Document excerpt:

The first mission, Nuestra Señora de Loreto, was established in Loreto [37] in 1697. This normally sleepy seaside town comes alive for winter whale watching. We hired a taxi driving through gorgeous desert scenery to the second and most beautiful mission, San Francisco Javier established in 1699. Original aqueducts still water olive trees and date palms introduced by the Jesuits continuing to provide a livelihood for the pretty oasis pueblo.


Santa Rosalia de Mulegé [38] was the 4th Mission, established in 1705. During the American-Mexican war of 1846-1848, the USA occupied long stretches of the Mexican Pacific coast. The people of Mulegé defeated the “Gringos” and it was never taken. The town´s official name is now Heroica Mulegé. To remember the battle of the 1847, every year on 02 October it becomes the capital of Mexico for a day. Salvador, a local guide, took us west of Mulegé into the La Trinidad Canyon in the Sierra de Guadalupe Mountains to see exceptional prehistoric cave paintings that have resisted the elements for thousands of years.


On a dark desert highway, we had to stop for the night. I heard the mission bell, and I was thinking to myself “this could be heaven or this could be hell”. Welcome to the Hotel California, such a lovely place. (Apologies to The Eagles) Todos Santos [39] has a “grown up from the 1970s hippy era” feel about it with lots of galleries and artists, but minus the drugs. Of course we just had to stay in the Hotel California which really is lovely.


San Jose del Cabo Añuiti [40], the Jesuit´s 12th Mission – established in 1730, was vital for the Spanish Galleons to re-supply fresh water for the long transoceanic voyage between New Spain and Manila. Today with its endless sunshine, it is a popular vacation spot for North Americans. The Estero (Wetlands) between the town and the beach provides food and shelter for more than 100 species of birds and makes for a nice morning walk to the surf beach.


Desert landscape between La Paz and Loreto

Loreto Mission, the Jesuits first (1697)

Fish tacos - a Baja speciality, delicious

Black sand beach near Loreto

Desert scenery ...

Material provided:
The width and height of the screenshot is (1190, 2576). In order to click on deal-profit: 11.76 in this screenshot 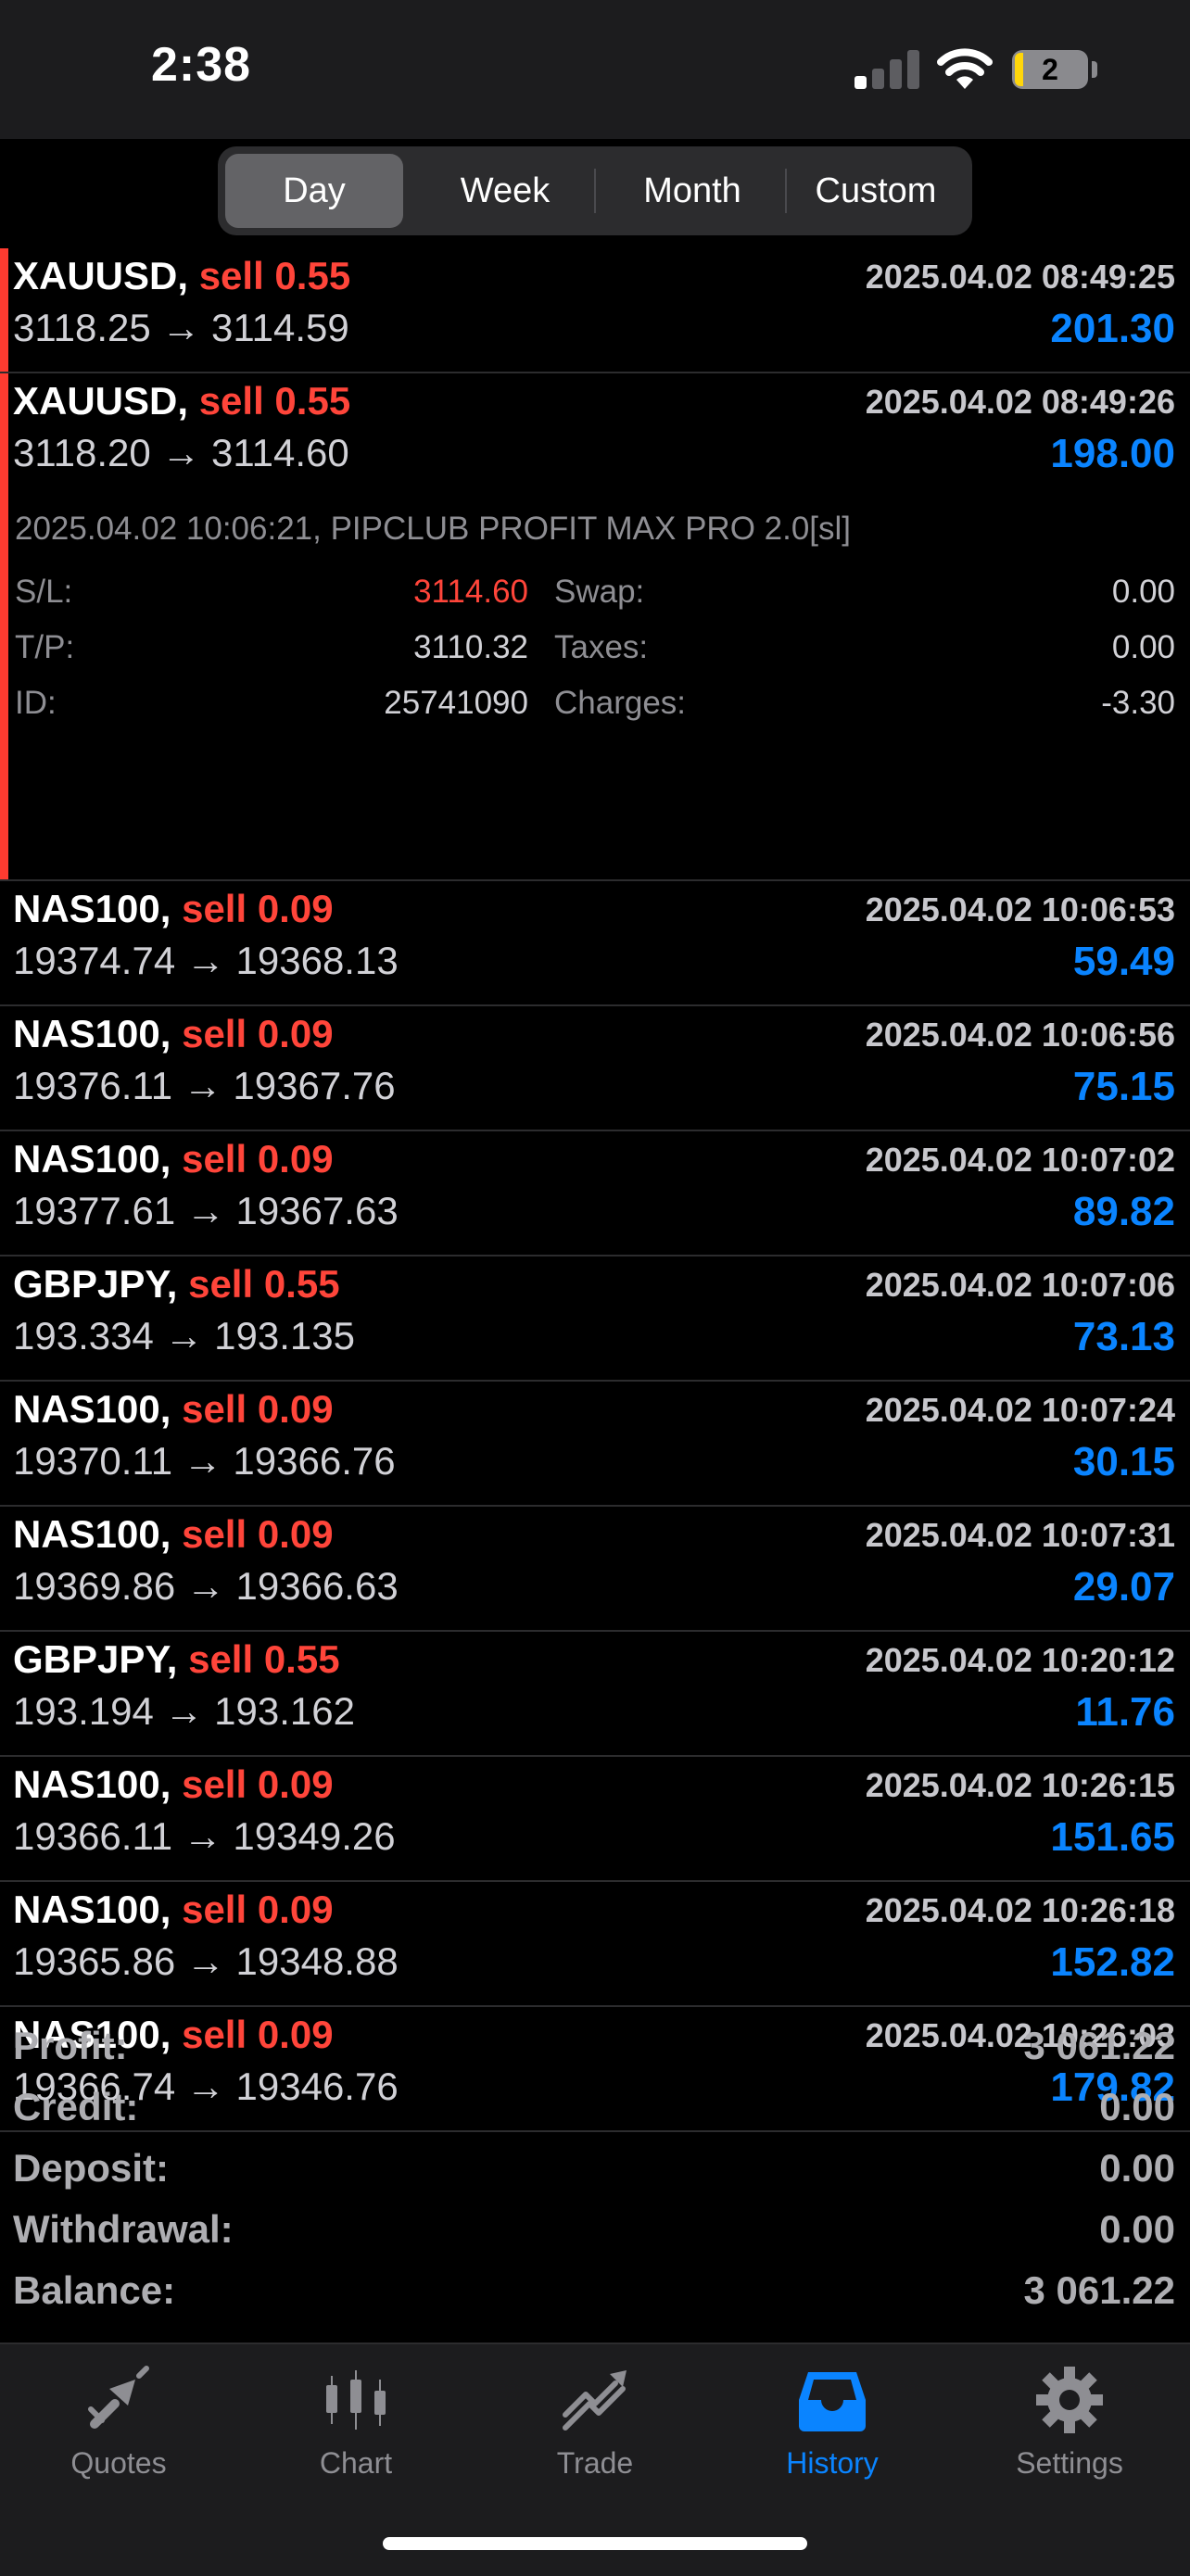, I will do `click(1125, 1712)`.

Work instruction 1:
Copy the passage in the Baja California missions travel text from "On a dark desert" to "the surf beach." word for word.
Work instruction 2:
Pick up the Baja California missions travel text at its last line and keep writing it.

Answer space 1:
On a dark desert highway, we had to stop for the night. I heard the mission bell, and I was thinking to myself “this could be heaven or this could be hell”. Welcome to the Hotel California, such a lovely place. (Apologies to The Eagles) Todos Santos [39] has a “grown up from the 1970s hippy era” feel about it with lots of galleries and artists, but minus the drugs. Of course we just had to stay in the Hotel California which really is lovely.


San Jose del Cabo Añuiti [40], the Jesuit´s 12th Mission – established in 1730, was vital for the Spanish Galleons to re-supply fresh water for the long transoceanic voyage between New Spain and Manila. Today with its endless sunshine, it is a popular vacation spot for North Americans. The Estero (Wetlands) between the town and the beach provides food and shelter for more than 100 species of birds and makes for a nice morning walk to the surf beach.

Answer space 2:
... on the way to San Javier Mission

Tree sending roots down to find water

Palms reflected in a desert pond

San Francisco Javier (1699), the second Jesuit Mission ...

... is in the mountains south of Loreto

This olive tree was planted by the Jesuits over 300 years ago

The Jesuits also introduced date palms

Mission Santa Rosalia de Mulegé (1705)

With a good water supply Mulegé was the most prosperous Mission

Desert flowers

These cactus are about 300 years old

Desert scenery

Sierra de Guadalupe

Indians marked rocks to be able to find hunting areas when they returned after several years

Frog blends in

We needed to swim to La Trinidad Canyon to see ...

... cave paintings dating back thousands of years - the longer we looked, the more we saw

A Shaman with a dead antelope, red coyote above

A fish in red

Adult and baby deer

An animal, two fish and a BBQ tool (?)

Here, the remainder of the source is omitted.